[RECORDS SHOWN]
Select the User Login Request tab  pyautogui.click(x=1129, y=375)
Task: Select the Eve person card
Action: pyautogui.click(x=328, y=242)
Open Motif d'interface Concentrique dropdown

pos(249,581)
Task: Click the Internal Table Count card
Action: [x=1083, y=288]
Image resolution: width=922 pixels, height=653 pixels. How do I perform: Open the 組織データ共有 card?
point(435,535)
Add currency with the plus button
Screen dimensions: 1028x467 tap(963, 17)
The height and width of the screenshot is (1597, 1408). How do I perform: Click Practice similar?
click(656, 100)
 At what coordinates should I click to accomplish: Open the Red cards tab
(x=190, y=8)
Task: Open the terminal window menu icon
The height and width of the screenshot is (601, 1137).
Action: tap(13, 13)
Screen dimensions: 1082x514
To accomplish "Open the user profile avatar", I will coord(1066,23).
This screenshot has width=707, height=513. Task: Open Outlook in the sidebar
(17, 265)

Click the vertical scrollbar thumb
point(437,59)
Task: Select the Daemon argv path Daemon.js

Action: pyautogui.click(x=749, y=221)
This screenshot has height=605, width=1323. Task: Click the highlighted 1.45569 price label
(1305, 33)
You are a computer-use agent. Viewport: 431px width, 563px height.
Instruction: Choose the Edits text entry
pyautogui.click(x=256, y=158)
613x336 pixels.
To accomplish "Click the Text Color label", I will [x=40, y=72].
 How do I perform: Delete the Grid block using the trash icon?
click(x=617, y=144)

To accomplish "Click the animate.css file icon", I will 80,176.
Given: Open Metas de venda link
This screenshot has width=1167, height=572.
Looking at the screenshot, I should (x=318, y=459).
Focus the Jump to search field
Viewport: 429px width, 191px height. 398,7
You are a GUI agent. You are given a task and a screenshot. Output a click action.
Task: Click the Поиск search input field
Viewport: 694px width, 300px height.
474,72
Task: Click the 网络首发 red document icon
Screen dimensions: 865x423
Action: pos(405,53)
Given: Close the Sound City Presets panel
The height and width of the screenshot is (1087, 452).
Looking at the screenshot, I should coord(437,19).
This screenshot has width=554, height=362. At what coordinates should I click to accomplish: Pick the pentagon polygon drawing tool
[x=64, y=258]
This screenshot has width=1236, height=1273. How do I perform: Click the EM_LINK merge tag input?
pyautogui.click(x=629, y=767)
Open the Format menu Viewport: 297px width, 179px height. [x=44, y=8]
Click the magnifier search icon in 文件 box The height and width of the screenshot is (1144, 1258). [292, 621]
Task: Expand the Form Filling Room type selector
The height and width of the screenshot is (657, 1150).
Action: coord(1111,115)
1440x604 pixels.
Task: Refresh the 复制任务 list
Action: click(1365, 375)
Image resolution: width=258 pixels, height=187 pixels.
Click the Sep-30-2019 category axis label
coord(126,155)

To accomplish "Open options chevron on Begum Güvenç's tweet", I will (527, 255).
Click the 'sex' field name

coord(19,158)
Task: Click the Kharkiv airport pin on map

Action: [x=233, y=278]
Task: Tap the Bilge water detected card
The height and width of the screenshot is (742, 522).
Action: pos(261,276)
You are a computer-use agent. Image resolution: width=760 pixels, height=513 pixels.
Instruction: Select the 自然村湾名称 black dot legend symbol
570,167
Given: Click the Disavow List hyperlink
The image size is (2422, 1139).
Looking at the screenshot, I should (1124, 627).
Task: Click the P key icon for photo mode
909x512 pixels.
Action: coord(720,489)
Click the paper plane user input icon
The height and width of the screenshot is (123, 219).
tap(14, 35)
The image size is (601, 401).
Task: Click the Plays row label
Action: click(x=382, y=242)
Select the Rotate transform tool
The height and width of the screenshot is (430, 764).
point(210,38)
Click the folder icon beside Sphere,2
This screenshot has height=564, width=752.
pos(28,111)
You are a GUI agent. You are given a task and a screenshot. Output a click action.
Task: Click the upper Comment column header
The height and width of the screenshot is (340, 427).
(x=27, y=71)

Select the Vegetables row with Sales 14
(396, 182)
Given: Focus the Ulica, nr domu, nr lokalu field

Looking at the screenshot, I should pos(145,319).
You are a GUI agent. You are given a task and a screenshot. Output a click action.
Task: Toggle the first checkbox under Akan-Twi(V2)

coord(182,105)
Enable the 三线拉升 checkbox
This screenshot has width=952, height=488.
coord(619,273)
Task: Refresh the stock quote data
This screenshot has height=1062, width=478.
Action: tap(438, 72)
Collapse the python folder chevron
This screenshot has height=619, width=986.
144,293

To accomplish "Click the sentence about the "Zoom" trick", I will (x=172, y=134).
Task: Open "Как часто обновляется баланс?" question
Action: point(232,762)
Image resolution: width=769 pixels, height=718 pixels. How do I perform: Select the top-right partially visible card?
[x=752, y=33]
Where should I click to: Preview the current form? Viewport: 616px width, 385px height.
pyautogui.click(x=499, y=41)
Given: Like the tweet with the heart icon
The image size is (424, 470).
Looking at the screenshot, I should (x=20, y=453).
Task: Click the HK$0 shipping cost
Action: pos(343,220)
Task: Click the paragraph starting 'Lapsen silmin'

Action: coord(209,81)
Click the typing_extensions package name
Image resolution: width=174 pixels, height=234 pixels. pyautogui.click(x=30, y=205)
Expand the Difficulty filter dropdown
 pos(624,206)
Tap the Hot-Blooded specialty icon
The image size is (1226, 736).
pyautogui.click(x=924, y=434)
[/RECORDS SHOWN]
WORK ORDER
Write out every line of the data again, exactly as it reads.

ANSWER TO THE PROBLEM
Select the User Login Request tab  pyautogui.click(x=1129, y=375)
Task: Select the Eve person card
Action: pyautogui.click(x=328, y=242)
Open Motif d'interface Concentrique dropdown

pos(249,581)
Task: Click the Internal Table Count card
Action: [x=1083, y=288]
Image resolution: width=922 pixels, height=653 pixels. How do I perform: Open the 組織データ共有 card?
point(435,535)
Add currency with the plus button
Screen dimensions: 1028x467 tap(963, 17)
The height and width of the screenshot is (1597, 1408). How do I perform: Click Practice similar?
click(656, 100)
 At what coordinates should I click to accomplish: Open the Red cards tab
(x=190, y=8)
Task: Open the terminal window menu icon
The height and width of the screenshot is (601, 1137).
Action: tap(13, 13)
Screen dimensions: 1082x514
To accomplish "Open the user profile avatar", I will coord(1066,23).
This screenshot has width=707, height=513. Task: Open Outlook in the sidebar
(17, 265)

Click the vertical scrollbar thumb
point(437,59)
Task: Select the Daemon argv path Daemon.js

Action: pyautogui.click(x=749, y=221)
This screenshot has height=605, width=1323. Task: Click the highlighted 1.45569 price label
(1305, 33)
You are a computer-use agent. Viewport: 431px width, 563px height.
Instruction: Choose the Edits text entry
pyautogui.click(x=256, y=158)
613x336 pixels.
To accomplish "Click the Text Color label", I will [x=40, y=72].
 How do I perform: Delete the Grid block using the trash icon?
click(x=617, y=144)

To accomplish "Click the animate.css file icon", I will 80,176.
Given: Open Metas de venda link
This screenshot has width=1167, height=572.
Looking at the screenshot, I should (x=318, y=459).
Focus the Jump to search field
Viewport: 429px width, 191px height. 398,7
You are a GUI agent. You are given a task and a screenshot. Output a click action.
Task: Click the Поиск search input field
Viewport: 694px width, 300px height.
474,72
Task: Click the 网络首发 red document icon
Screen dimensions: 865x423
Action: pos(405,53)
Given: Close the Sound City Presets panel
The height and width of the screenshot is (1087, 452).
Looking at the screenshot, I should coord(437,19).
This screenshot has width=554, height=362. At what coordinates should I click to accomplish: Pick the pentagon polygon drawing tool
[x=64, y=258]
This screenshot has width=1236, height=1273. How do I perform: Click the EM_LINK merge tag input?
pyautogui.click(x=629, y=767)
Open the Format menu Viewport: 297px width, 179px height. [x=44, y=8]
Click the magnifier search icon in 文件 box The height and width of the screenshot is (1144, 1258). [292, 621]
Task: Expand the Form Filling Room type selector
The height and width of the screenshot is (657, 1150).
Action: coord(1111,115)
1440x604 pixels.
Task: Refresh the 复制任务 list
Action: click(1365, 375)
Image resolution: width=258 pixels, height=187 pixels.
Click the Sep-30-2019 category axis label
coord(126,155)

To accomplish "Open options chevron on Begum Güvenç's tweet", I will (527, 255).
Click the 'sex' field name

coord(19,158)
Task: Click the Kharkiv airport pin on map

Action: [x=233, y=278]
Task: Tap the Bilge water detected card
The height and width of the screenshot is (742, 522).
Action: pos(261,276)
You are a computer-use agent. Image resolution: width=760 pixels, height=513 pixels.
Instruction: Select the 自然村湾名称 black dot legend symbol
570,167
Given: Click the Disavow List hyperlink
The image size is (2422, 1139).
Looking at the screenshot, I should (1124, 627).
Task: Click the P key icon for photo mode
909x512 pixels.
Action: coord(720,489)
Click the paper plane user input icon
The height and width of the screenshot is (123, 219).
tap(14, 35)
The image size is (601, 401).
Task: Click the Plays row label
Action: click(x=382, y=242)
Select the Rotate transform tool
The height and width of the screenshot is (430, 764).
point(210,38)
Click the folder icon beside Sphere,2
This screenshot has height=564, width=752.
pos(28,111)
You are a GUI agent. You are given a task and a screenshot. Output a click action.
Task: Click the upper Comment column header
The height and width of the screenshot is (340, 427).
(x=27, y=71)

Select the Vegetables row with Sales 14
(396, 182)
Given: Focus the Ulica, nr domu, nr lokalu field

Looking at the screenshot, I should pos(145,319).
You are a GUI agent. You are given a task and a screenshot. Output a click action.
Task: Toggle the first checkbox under Akan-Twi(V2)

coord(182,105)
Enable the 三线拉升 checkbox
This screenshot has width=952, height=488.
coord(619,273)
Task: Refresh the stock quote data
This screenshot has height=1062, width=478.
Action: tap(438, 72)
Collapse the python folder chevron
This screenshot has height=619, width=986.
144,293

To accomplish "Click the sentence about the "Zoom" trick", I will (x=172, y=134).
Task: Open "Как часто обновляется баланс?" question
Action: point(232,762)
Image resolution: width=769 pixels, height=718 pixels. How do I perform: Select the top-right partially visible card?
[x=752, y=33]
Where should I click to: Preview the current form? Viewport: 616px width, 385px height.
pyautogui.click(x=499, y=41)
Given: Like the tweet with the heart icon
The image size is (424, 470).
Looking at the screenshot, I should (x=20, y=453).
Task: Click the HK$0 shipping cost
Action: pos(343,220)
Task: Click the paragraph starting 'Lapsen silmin'

Action: coord(209,81)
Click the typing_extensions package name
Image resolution: width=174 pixels, height=234 pixels. pyautogui.click(x=30, y=205)
Expand the Difficulty filter dropdown
 pos(624,206)
Tap the Hot-Blooded specialty icon
The image size is (1226, 736).
pyautogui.click(x=924, y=434)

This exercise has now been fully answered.